Top 4 Diet/Lifestyle tips
- Eating a diet rich in EFAs (oily fish, flax, nuts, olive oils etc) and high levels of fruit has been proven in cohort studies to decrease symptoms whereas the consumption of a high fat and sugar diet increased the hot flush symptoms (Herber-Gast, G. M. & Mishra, G.D. 2013).
- Soy beans (Glycine max) are again, especially rich in phytoestrogens. Studies on including soybeans in your diet have been shown to support hot flushes, night sweats and more (Reilly, 2020). There is ongoing research to support soy as a alternative treatment to HRT (Messina, M. 2014) Infact, in Asian countries where soy bean consumption is high in diet, studies reveal menopause symptoms are fewer and less severe. For example, Asian women have a low incidence of hot flushes. Chinese women are not found to report hot flushes at all (Punyahotra, S & Limpaphayom, K, 2020).

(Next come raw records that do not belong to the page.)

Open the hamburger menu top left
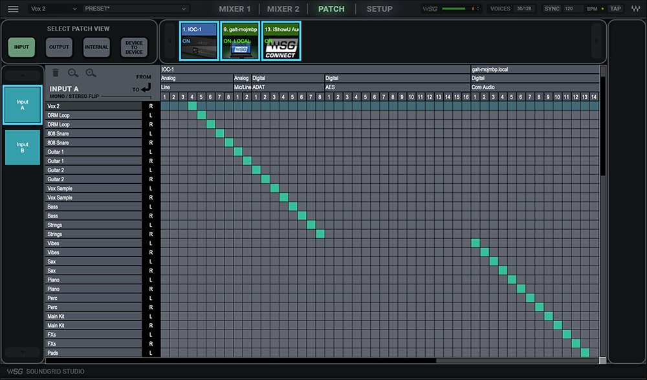The width and height of the screenshot is (647, 380). [12, 8]
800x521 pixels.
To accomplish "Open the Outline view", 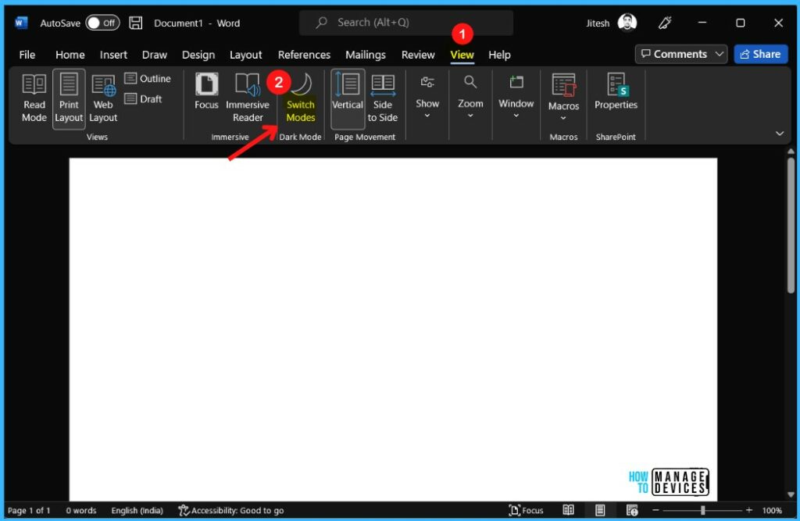I will coord(148,78).
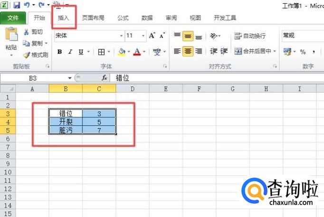
Task: Open the 公式 ribbon tab
Action: (x=123, y=18)
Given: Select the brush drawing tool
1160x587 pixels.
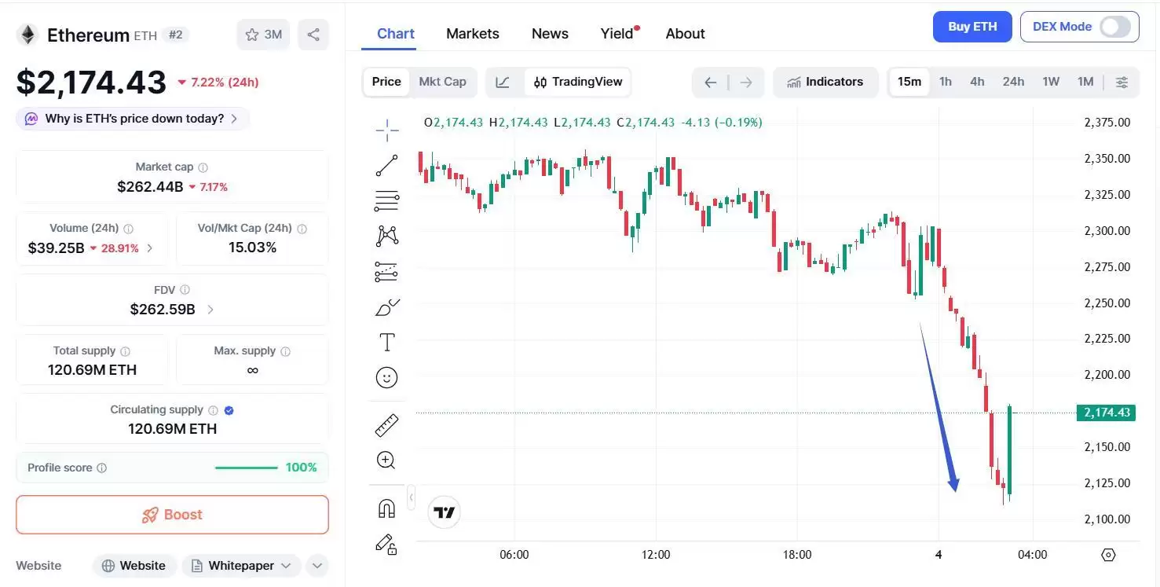Looking at the screenshot, I should pos(386,307).
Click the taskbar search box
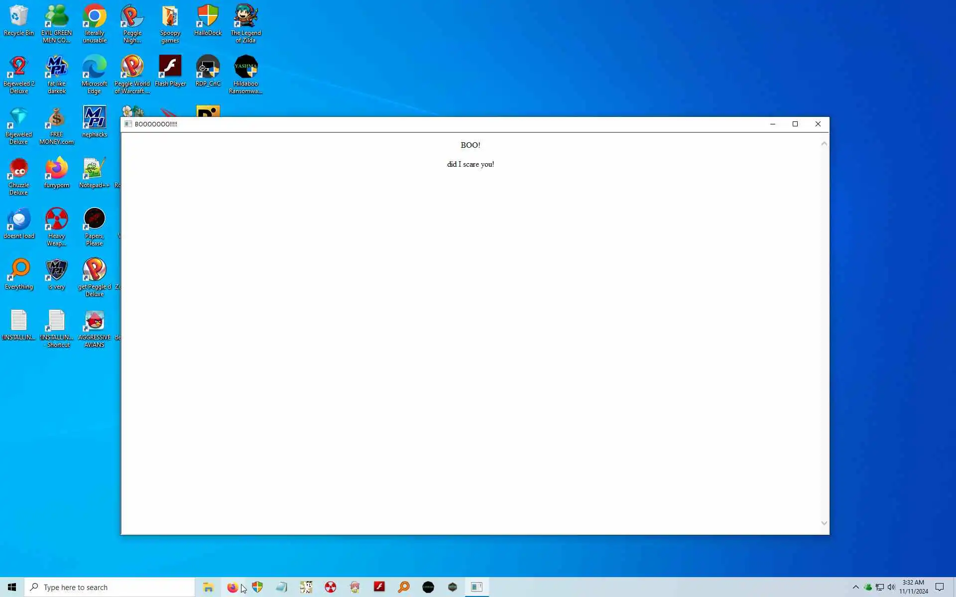The height and width of the screenshot is (597, 956). [x=110, y=587]
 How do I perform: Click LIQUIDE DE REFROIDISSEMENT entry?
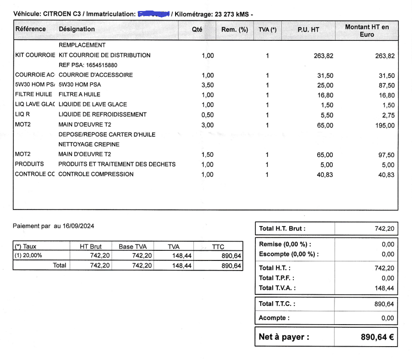(x=103, y=115)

- Stress a major factor in most cases of imbalance in the body, so gentle calming relaxants such as passionflower, chamomile, lemonbalm and motherwort may support the body’s response to stress. Other herbs that may help; adaptogens for burnout, ashwagandha, a cooling herb that promotes sleep, decreases muscle tension and enhances thyroid function (Winston, 2019). Others include liquorice, rhodiola. We’ll cover more of this in future blogs.
- Wear natural fabric layered clothing and natural fibre bedding, make up your bed with two sheets and a waterproof layer in between so you can whip off the top two layers to reveal a fresh sheet underneath if you have an intense night sweat)
When should I seek out a herbalist/doctor?
If you have a personal or family history of ostrogen-related cancer, seek advice from a herbalist or health adviser before you decide to eat phytoestrogen foods more than three times a week due to some studies correlate phytooestrogens and breast cancer growth (Nicholle & Bailey, 2013).
A herbalist can support you to curate a specific herbal medicine tonic, specific to you. They can also advise nutritional changes and lifestyle moderations to help you thrive.
Final thoughts - time to reframe the menopause?
Although science and attitudes have moved along from the time of ‘Lifespan Theory’ now disproved along with the negative rhetoric of Wilson, a US gynaecologist who published ‘Feminine Forever’ in the 1960’s, argued that the menopausal woman was ‘an unstable oestrogen starved’ woman.
There’s a host of factors that can influence a person’s experience of the menopause. Stress being a huge player. Perhaps there is more to the social stigma around menopause in the West that’s creating such imbalances? There’s much work to be done to change the rhetoric and the perspective around the menopause. There must be other factors involved apart from oestrogen otherwise wouldn’t all women experience the same when the hormones dip?
We still have much work to do to change the ingrained negative bias lense on the menopause and hot flushes, shifting from a problem to perhaps more of a gift.